---- Dataset records

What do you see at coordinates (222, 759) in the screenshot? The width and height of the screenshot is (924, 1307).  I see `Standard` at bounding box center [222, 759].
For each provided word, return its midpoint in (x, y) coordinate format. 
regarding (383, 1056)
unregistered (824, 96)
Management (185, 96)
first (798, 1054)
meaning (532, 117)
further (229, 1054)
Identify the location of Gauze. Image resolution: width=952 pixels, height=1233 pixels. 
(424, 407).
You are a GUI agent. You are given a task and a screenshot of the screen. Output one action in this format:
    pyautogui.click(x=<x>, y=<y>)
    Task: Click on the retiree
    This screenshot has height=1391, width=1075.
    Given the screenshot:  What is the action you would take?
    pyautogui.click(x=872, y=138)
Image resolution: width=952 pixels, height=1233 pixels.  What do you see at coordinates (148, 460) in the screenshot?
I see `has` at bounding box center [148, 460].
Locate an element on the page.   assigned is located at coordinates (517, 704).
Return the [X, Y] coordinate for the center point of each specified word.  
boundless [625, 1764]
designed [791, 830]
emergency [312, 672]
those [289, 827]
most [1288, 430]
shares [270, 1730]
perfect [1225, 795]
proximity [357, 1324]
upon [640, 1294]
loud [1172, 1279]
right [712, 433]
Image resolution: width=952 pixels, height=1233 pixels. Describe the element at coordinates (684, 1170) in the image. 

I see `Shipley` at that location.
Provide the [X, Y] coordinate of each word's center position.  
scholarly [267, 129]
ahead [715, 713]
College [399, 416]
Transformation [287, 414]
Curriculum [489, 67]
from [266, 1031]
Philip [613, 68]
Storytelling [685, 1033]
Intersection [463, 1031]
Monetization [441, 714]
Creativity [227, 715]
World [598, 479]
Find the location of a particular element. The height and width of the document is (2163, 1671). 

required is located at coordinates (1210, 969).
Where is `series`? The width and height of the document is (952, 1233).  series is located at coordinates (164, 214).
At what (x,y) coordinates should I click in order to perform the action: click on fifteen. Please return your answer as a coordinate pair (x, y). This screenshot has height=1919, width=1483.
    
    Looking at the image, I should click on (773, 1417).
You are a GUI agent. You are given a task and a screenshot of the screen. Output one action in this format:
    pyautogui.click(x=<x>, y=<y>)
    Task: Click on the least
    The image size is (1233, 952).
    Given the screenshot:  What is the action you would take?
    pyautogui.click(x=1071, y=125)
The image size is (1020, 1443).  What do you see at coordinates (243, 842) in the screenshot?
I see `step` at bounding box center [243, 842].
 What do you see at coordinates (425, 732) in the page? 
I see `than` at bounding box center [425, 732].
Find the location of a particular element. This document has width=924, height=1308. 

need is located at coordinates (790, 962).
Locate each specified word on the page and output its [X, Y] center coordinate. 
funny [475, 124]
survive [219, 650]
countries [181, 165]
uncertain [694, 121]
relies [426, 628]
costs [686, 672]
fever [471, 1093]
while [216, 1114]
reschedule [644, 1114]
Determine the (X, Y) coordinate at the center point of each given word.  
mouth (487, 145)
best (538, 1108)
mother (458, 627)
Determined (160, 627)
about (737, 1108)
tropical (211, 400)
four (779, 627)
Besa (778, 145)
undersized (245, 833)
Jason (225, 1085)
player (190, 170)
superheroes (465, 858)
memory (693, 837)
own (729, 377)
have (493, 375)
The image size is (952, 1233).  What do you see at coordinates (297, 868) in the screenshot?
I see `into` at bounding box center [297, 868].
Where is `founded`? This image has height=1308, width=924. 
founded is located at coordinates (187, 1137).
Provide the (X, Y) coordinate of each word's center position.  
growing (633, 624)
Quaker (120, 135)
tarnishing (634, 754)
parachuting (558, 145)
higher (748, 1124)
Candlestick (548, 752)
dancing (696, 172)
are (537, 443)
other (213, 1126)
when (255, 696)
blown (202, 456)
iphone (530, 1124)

--------

* _Written task_:
Reproduce the lines verbatim, starting at the line that contains "undersized (245, 833)" and stopping after the line that contains "founded is located".

* _Task response_:
undersized (245, 833)
Jason (225, 1085)
player (190, 170)
superheroes (465, 858)
memory (693, 837)
own (729, 377)
have (493, 375)
The image size is (952, 1233).  What do you see at coordinates (297, 868) in the screenshot?
I see `into` at bounding box center [297, 868].
Where is `founded`? This image has height=1308, width=924. 
founded is located at coordinates (187, 1137).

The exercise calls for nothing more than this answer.